Anche la più comprensibile delle intenzioni per aprire la porta alla selezione degli embrioni sani finisce per legittimare lo scarto degli esemplari difettosi
Giacomo Samek Lodovici
In questi giorni la Corte Costituzionale sta valutando la legittimità del divieto di diagnosi pre-impianto contenuto nella legge 40 e confermato dalla volontà popolare nel referendum del 2005.
Più volte su questo giornale è stato notato che, qualora la Corte decidesse di abrogare il divieto, con ciò si finirebbe con l’introdurrebbe nel nostro ordinamento – anche non volendolo – un principio di eugenetica. Sarebbe un grave passo su una china estremamente pericolosa.

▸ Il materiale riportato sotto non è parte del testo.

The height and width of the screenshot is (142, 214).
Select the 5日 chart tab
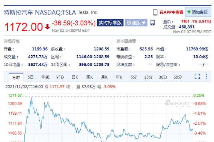click(30, 77)
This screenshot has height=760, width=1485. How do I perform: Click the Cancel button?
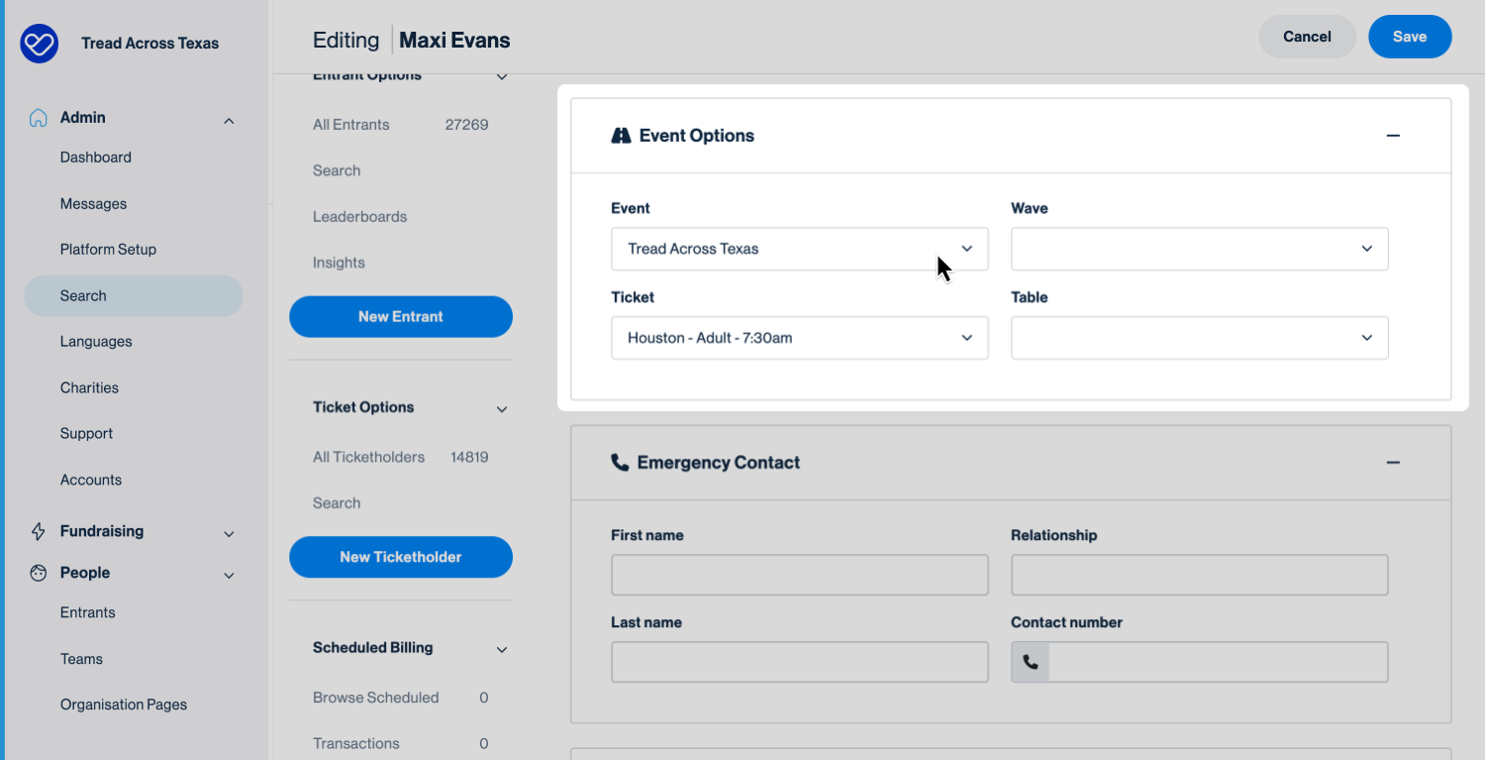1307,37
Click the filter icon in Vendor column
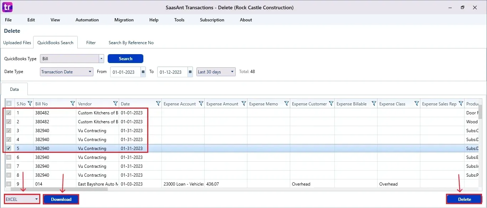The width and height of the screenshot is (487, 208). 116,104
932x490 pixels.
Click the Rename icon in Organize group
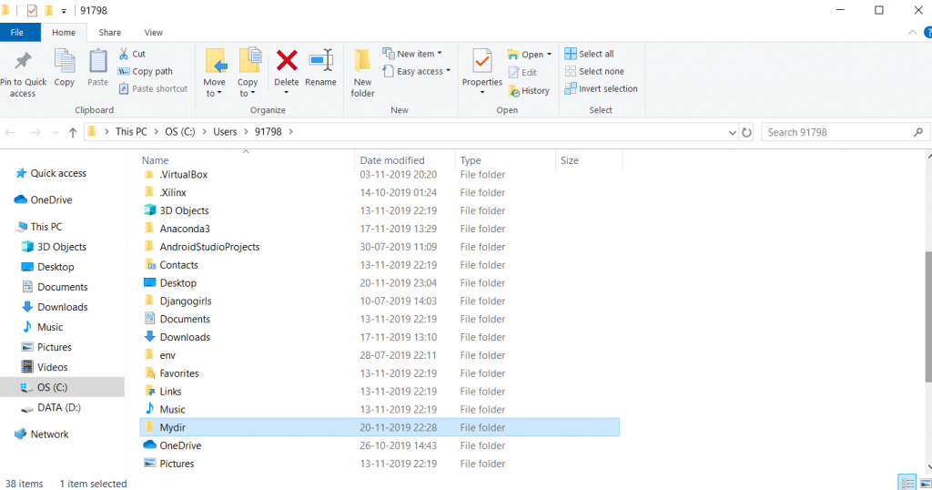click(320, 70)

Diversi giuristi hanno segnalato che la sentenza della Consulta che un anno fa ha ammesso la fecondazione eterologa ha, in sostanza, stabilito l’esistenza di un inaccettabile “diritto al figlio”. La diagnosi pre-impianto sancirebbe, in aggiunta, un “diritto al figlio sano”, che facilmente diventerà un “diritto al figlio a scelta” con le caratteristiche desiderate, in un processo estremo di “cosificazione” dell’uomo, ridotto a mero prodotto che si può dunque scartare e distruggere a proprio piacimento.

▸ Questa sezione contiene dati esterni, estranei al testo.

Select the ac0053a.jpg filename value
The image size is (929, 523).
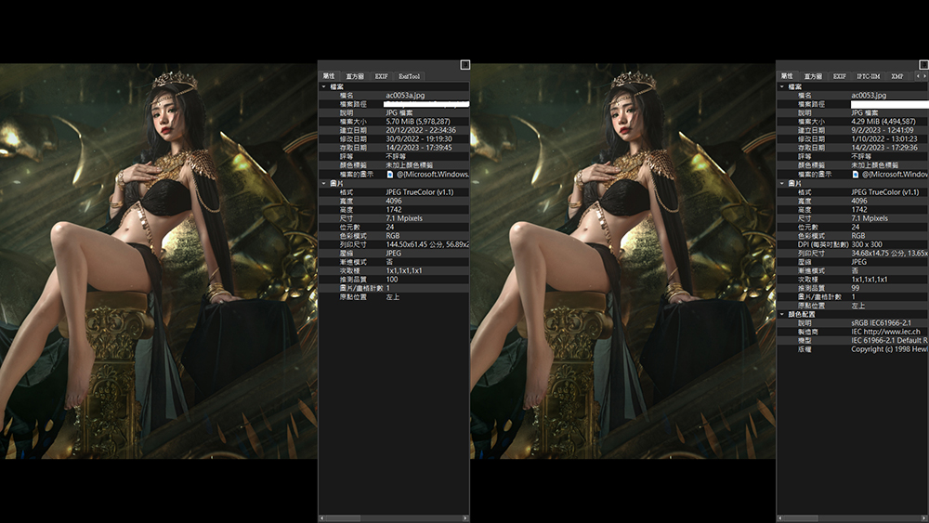coord(405,95)
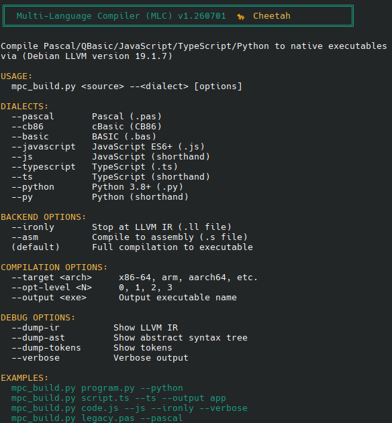Click the legacy.pas --pascal example command
Screen dimensions: 392x423
tap(97, 418)
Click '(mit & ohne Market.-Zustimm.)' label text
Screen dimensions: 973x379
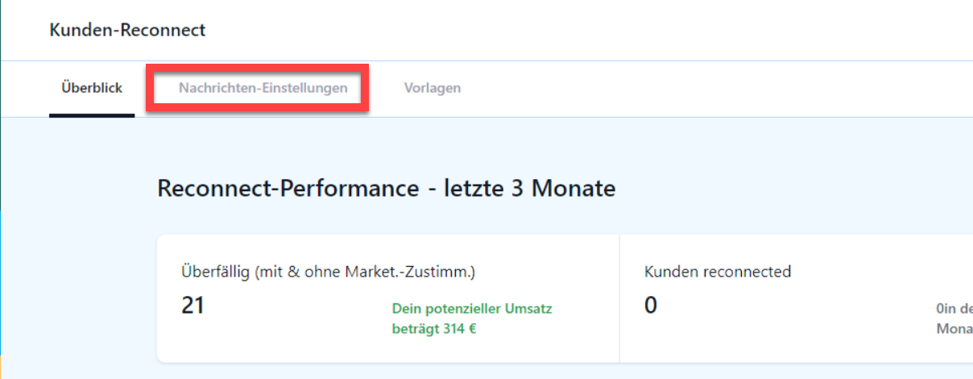click(x=365, y=272)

E’ comprensibilissimo che una coppia portatrice di anomalie ereditarie tema che il nascituro sia affetto da malattie serie. Ma la diagnosi pre-impianto non ha scopi terapeutici, consentendo solo di decidere se accettare o scartare l’essere umano realizzato in provetta: lo scopo non è curare la malattia ma non far nascere il concepito che risultasse malato.

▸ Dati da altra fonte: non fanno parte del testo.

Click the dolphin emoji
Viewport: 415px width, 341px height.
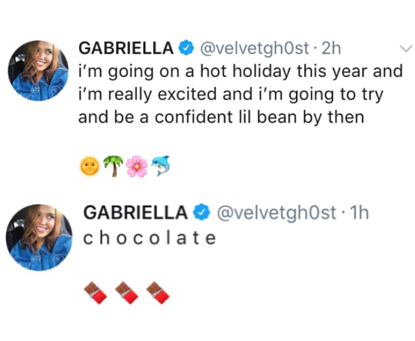[x=160, y=166]
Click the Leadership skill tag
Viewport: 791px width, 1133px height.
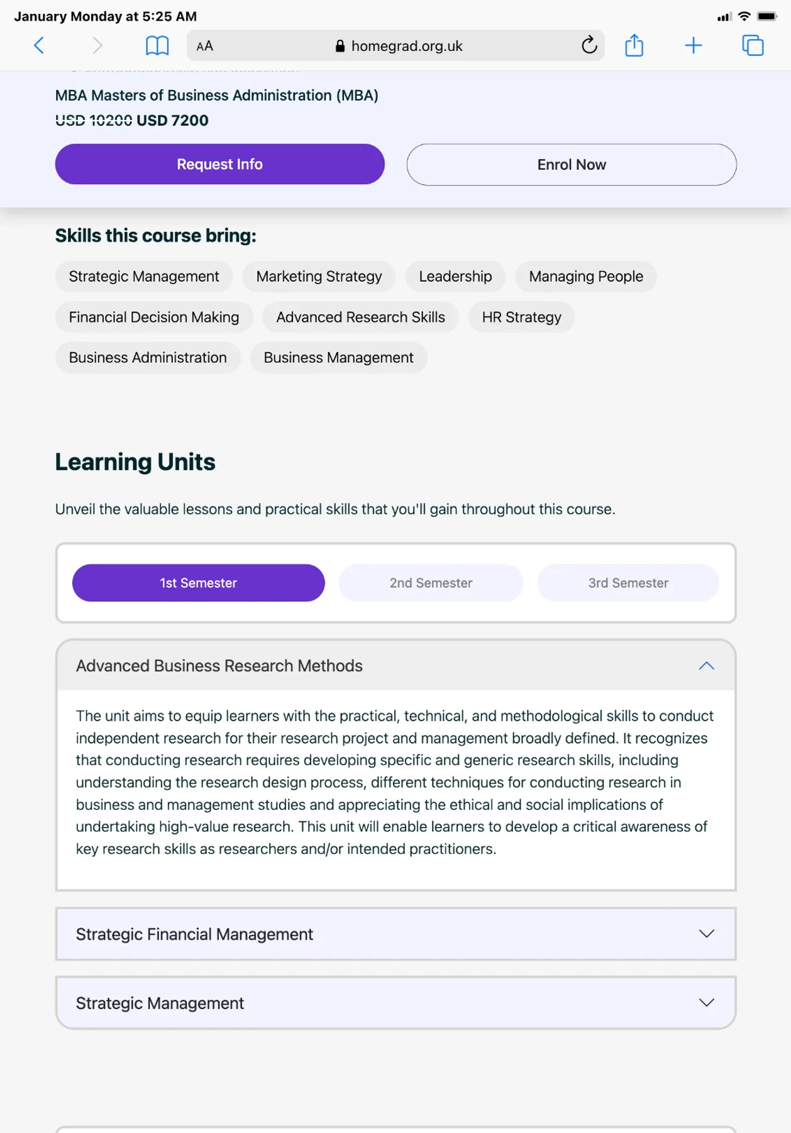tap(455, 277)
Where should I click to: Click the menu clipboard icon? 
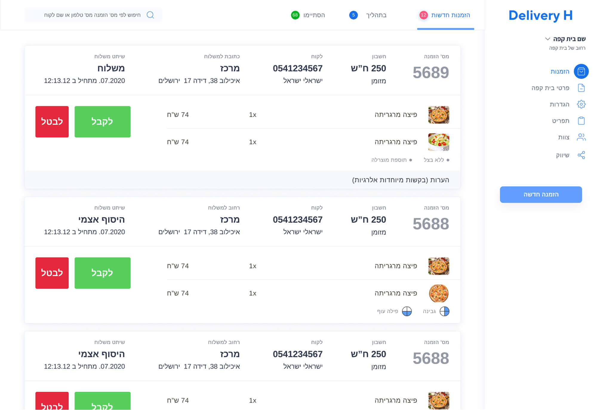click(581, 121)
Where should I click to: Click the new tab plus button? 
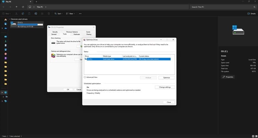click(x=36, y=2)
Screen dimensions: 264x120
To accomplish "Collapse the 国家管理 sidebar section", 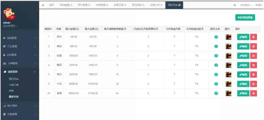I will pos(19,72).
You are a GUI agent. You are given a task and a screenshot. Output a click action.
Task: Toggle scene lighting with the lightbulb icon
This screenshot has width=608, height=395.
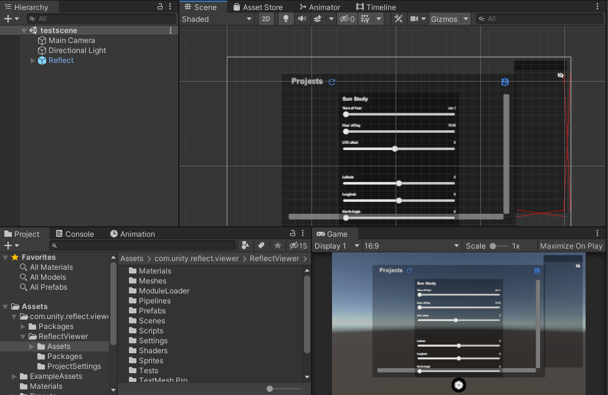286,19
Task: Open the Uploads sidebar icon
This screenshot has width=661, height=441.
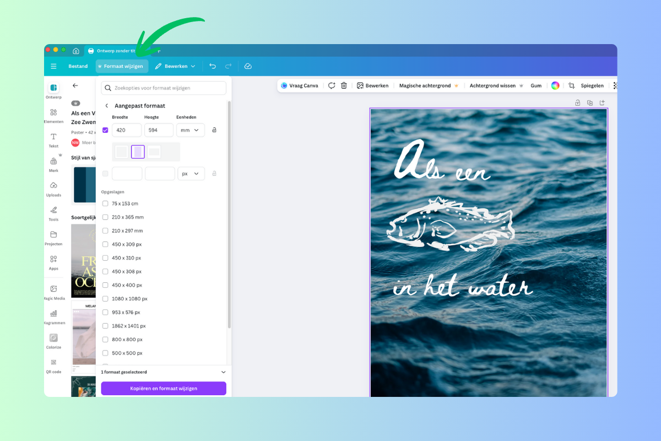Action: 53,189
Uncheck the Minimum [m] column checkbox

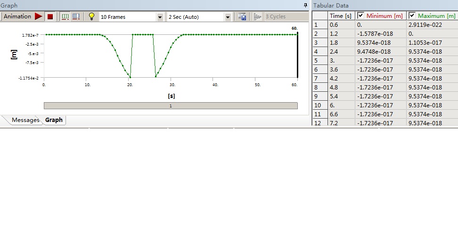coord(361,16)
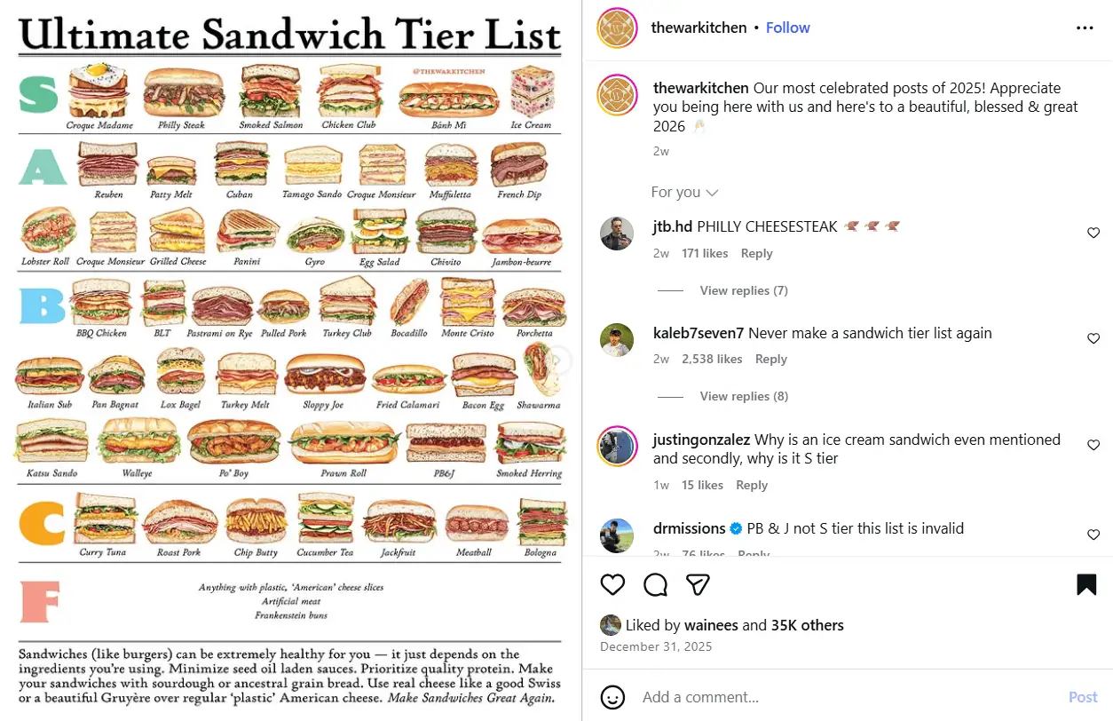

Ma il concepito con gameti umani è indiscutibilmente un essere umano, il più indifeso. Ogni essere umano è più prezioso di tutte le opere d’arte messe insieme, e lo è per il suo mero esserci, non per caratteristiche intellettuali o fisiche, o per la sua utilità sociale. I bioeticisti di matrice personalista hanno varie volte argomentato che il concepito è uno di noi (differisce solo per la quantità della materia che lo costituisce e per la complessità della sua organizzazione).
Per poter valutare correttamente la questione richiamiamo il principio di precauzione: se nella società c’è divergenza circa lo statuto del concepito, lo Stato dovrebbe fare come il cacciatore che non deve sparare contro una siepe che vede muoversi se non è certo della natura di ciò che si trova oltre. Se non si hanno certezze sullo status del concepito neppure si dovrebbe rischiare di consentire una pratica di selezione che rischia di essere eugenetica.
Dicevamo della china pericolosa. Se già è gravissimo uccidere un essere umano per le sue patologie, la situazione diventa sempre più aberrante quando il concetto di salute si dilata, come è avvenuto in Paesi dove l’eugenetica è stata applicata: per esempio nella Germania nazista, ma anche in alcuni Paesi nordici e anglosassoni. Si dilata fino a includere anche la tutela della salute di chi deve prendersi cura di un essere umano o di chi si imbatte in altri esseri umani che gli procurano fastidio. Nella loro salute viene incluso anche un concetto di benessere che è difficilmente definibile e che può aprire la porta ad abusi non più circoscrivibili.
Infine, il concetto di salute si amplifica fino a riguardare l’intera specie umana, che si asserisce debba essere risanata dagli esemplari difettosi.